Impact of Low-Skilled Immigration on the Youth Labor Market
Immigration has long been a potent political and social issue in the United States. Never far from the top of the news cycle, debate simmers on issues such as its impact on vulnerable workers and the contributions of skilled immigrants. Moreover, scholars continue to study related dynamics such as how national coverage of the issue can spark local opposition.
A 2012 study in the Journal of Labor Economics, “The Impact of Low-Skilled Immigration on the Youth Labor Market,” looks at the relationship between rises in the immigrant labor pool and youth unemployment rates. The University of Chicago researcher analyzed four decades of U.S. Census and American Community Survey data to measure employment for native-born residents and immigration across local labor markets.
The study’s findings include:
- For each 10% rise in the number of employed immigrants with no more than a high school diploma in the labor market, high school students reduced their annual number of hours worked by 3%.
- For the same 10% increase in low-skilled immigrant employment, adults experienced only a 1% decline in the number of hours they worked.
- The labor supply of teenagers is three to five times more responsive to immigration-induced wage changes than that of native adults. This effect partially explains the larger reduction of annual hours worked by teens.

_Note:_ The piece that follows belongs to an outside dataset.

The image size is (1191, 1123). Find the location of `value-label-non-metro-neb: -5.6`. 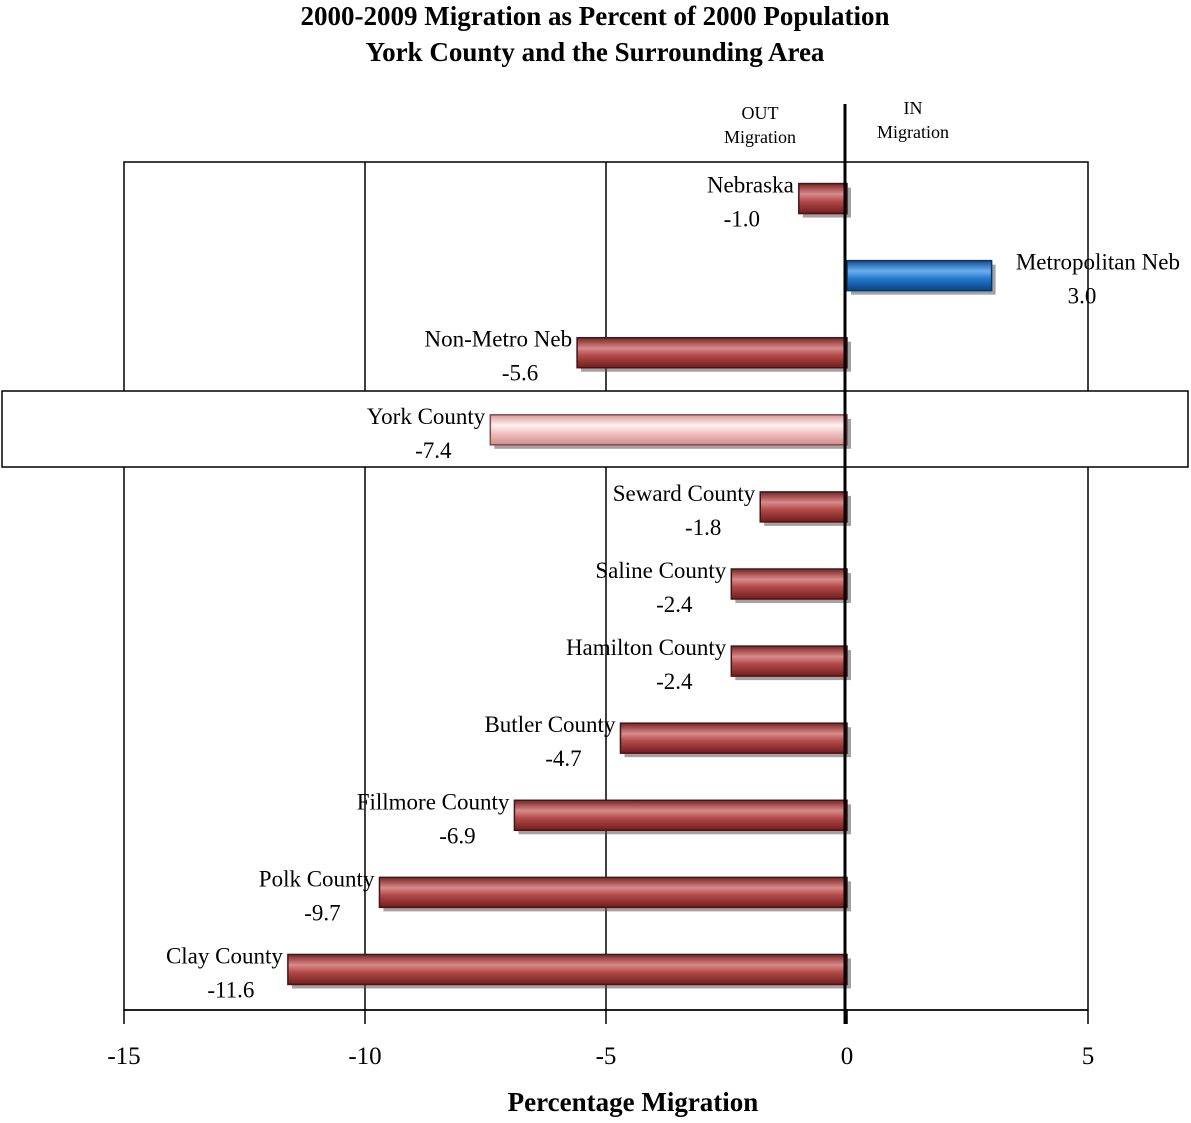

value-label-non-metro-neb: -5.6 is located at coordinates (520, 374).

- Teenagers are more than twice as likely as adults to work in the 20 most popular jobs among immigrants, particularly food services.
“Growth in immigration appears to have reduced youth employment-population ratios over the past few decades, although other factors surely played a role,” the researcher writes. “In particular, teen employment and participation rates fell during the previous three recessions and never fully recovered, suggesting that business cycle dynamics may result in permanent shifts to labor supply or labor demand as well.”
Related research suggests that, because of a variety of additional factors, unemployment for disadvantaged youth in America remains a highly problematic issue — and results in sizable long-term societal costs.
Tags: youth, Hispanic, Latino
Note to instructor: The suggested assignments are designed for flexibility. They can be used in whole or part and can be adapted to a particular task -- for example, the newswriting assignments could be applied to the writing of the headline, the lead, the nut graph or the full story. Material from the assignments could also be combined with other material, for example, in the writing of a background, feature or local-angle story.
- Summarize the study in fewer than 40 words.
- Express the study's key term(s) in language a lay audience can understand.
- Evaluate the study's limitations. (For example: Do the results conflict with those of other reliable studies? Are there weaknesses in the study's data or research design?)
Read the issue-related Washington Times article “A Crushing Burden on Blacks.”
- If you were to revise the article based on knowledge of the study, what key changes would you make?
- Write a lead (or headline or nut graph) based on the study.
- Spend 60 minutes exploring the issue by accessing sources of information other than the study. Write a lead (or headline or nut graph) based on the study but informed by the new information. Does the new information significantly change what one would write based on the study alone?
- Interview two sources with a stake in or knowledge of the issue. Be prepared to provide them with a short summary of the study in order to get their response to it. Write a 400-word article about the study incorporating material from the interviews.
- Spend additional time exploring the issue and then write a 1,200-word background article, focusing on major aspects of the issue.